Five nuclear power plants that have passed safety clearances may be at risk of having their cooling systems crippled during huge eruptions of nearby volcanoes, the nation’s nuclear safety watchdog said Monday.
The five plants are Kyushu Electric Power Co.’s Sendai and Genkai plants in Kagoshima and Saga prefectures, respectively, the Mihama and Oi plants, both in Fukui Prefecture and run by Kansai Electric Power Co., and the Ikata plant in Ehime Prefecture run by Shikoku Electric Power Co.

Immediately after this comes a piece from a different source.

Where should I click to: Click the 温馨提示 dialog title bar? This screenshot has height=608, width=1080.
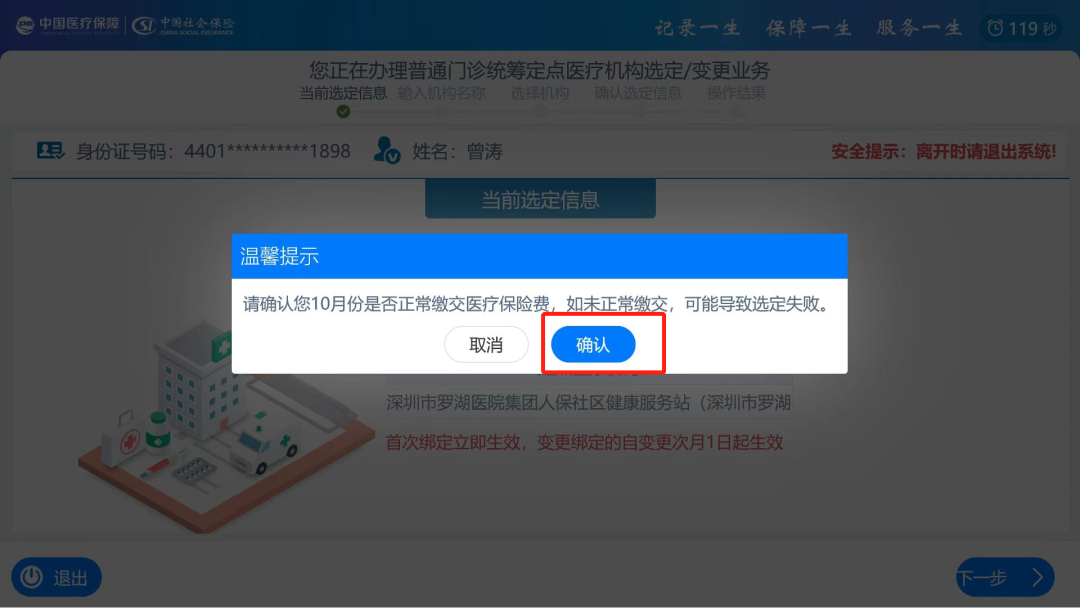pos(539,256)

Additional research and data have revealed that the possible concentration of volcanic ash from huge eruptions could soar up to around 100 times that previously estimated. The findings emerged only after screenings of the plants by the Nuclear Regulation Authority.

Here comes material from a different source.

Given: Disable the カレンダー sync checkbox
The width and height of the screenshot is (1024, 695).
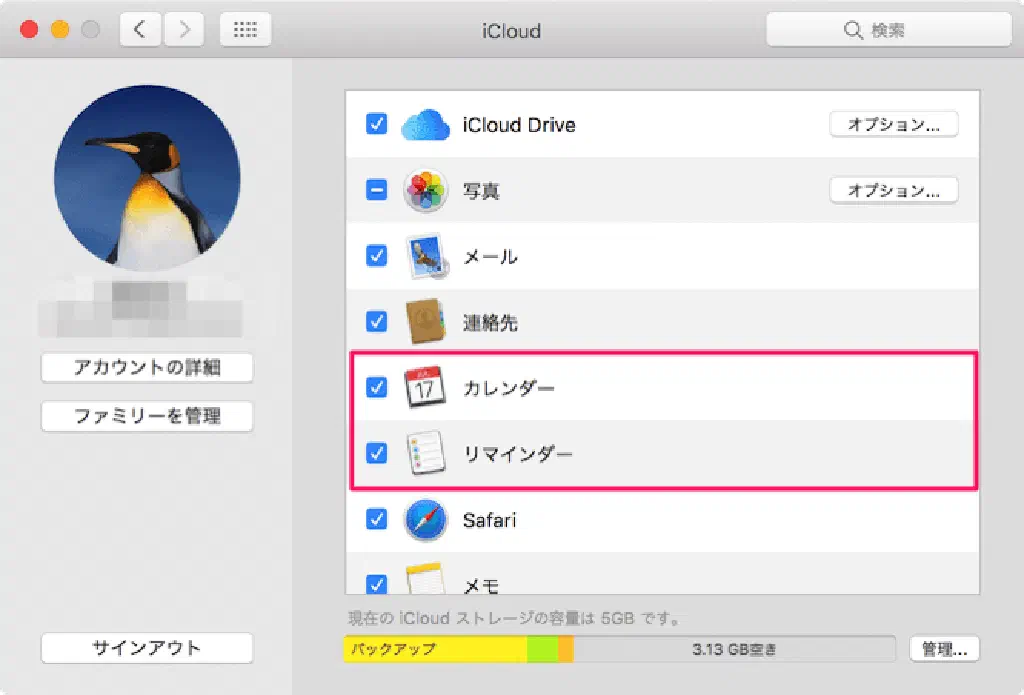Looking at the screenshot, I should point(377,388).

According to the Federation of Electric Power Companies of Japan, the concentration of volcanic ash that would be spewed could exceed the limit of the plants’ air filters.
In the event that volcanoes nearby erupt, the five plants and eight of their reactors could lose their external power supply and their emergency diesel generators would be rendered useless, according to the nuclear authority.
It now aims to raise the density level of volcanic ash that can affect nuclear plants by 100 times the current level, while pressing utilities to upgrade their air filters.
Reactor No. 3 at the Ikata plant and reactors Nos. 3 and 4 at the Genkai plant top the list of those most likely to be affected by clogged filters.
News of the findings by the NRA followed Kyushu Electric Power’s move Friday requesting that the regulatory agency perform inspections on the No. 4 reactor at the Genkai plant because it aims to put the reactor back online in early March. Pre-operational checks are the last procedure on the list to be carried out before a nuclear reactor can restart.
Kyushu Electric plans to load 193 fuel assemblies into the reactor in February. After reactivating it in early March, commercial operations scheduled to start in April. If things work out as planned, the No. 4 reactor will be active for the first time since December 2011, when it was halted for routine checkups.
On March 11 of that year, reactor cooling systems at the Fukushima No. 1 power plant were crippled following a powerful earthquake and massive tsunami, resulting in the world’s worst nuclear disaster since Chernobyl. The tsunami inundated the six-reactor plant, located 10 meters above sea level, and flooded power supply facilities there.
Reactor cooling systems were crippled. Reactors Nos. 1 to 3 suffered fuel meltdowns, while hydrogen explosions damaged the buildings housing reactors No. 1, No. 3 and No. 4.
The five nuclear plants passed the tougher safety requirements introduced after the Fukushima meltdowns.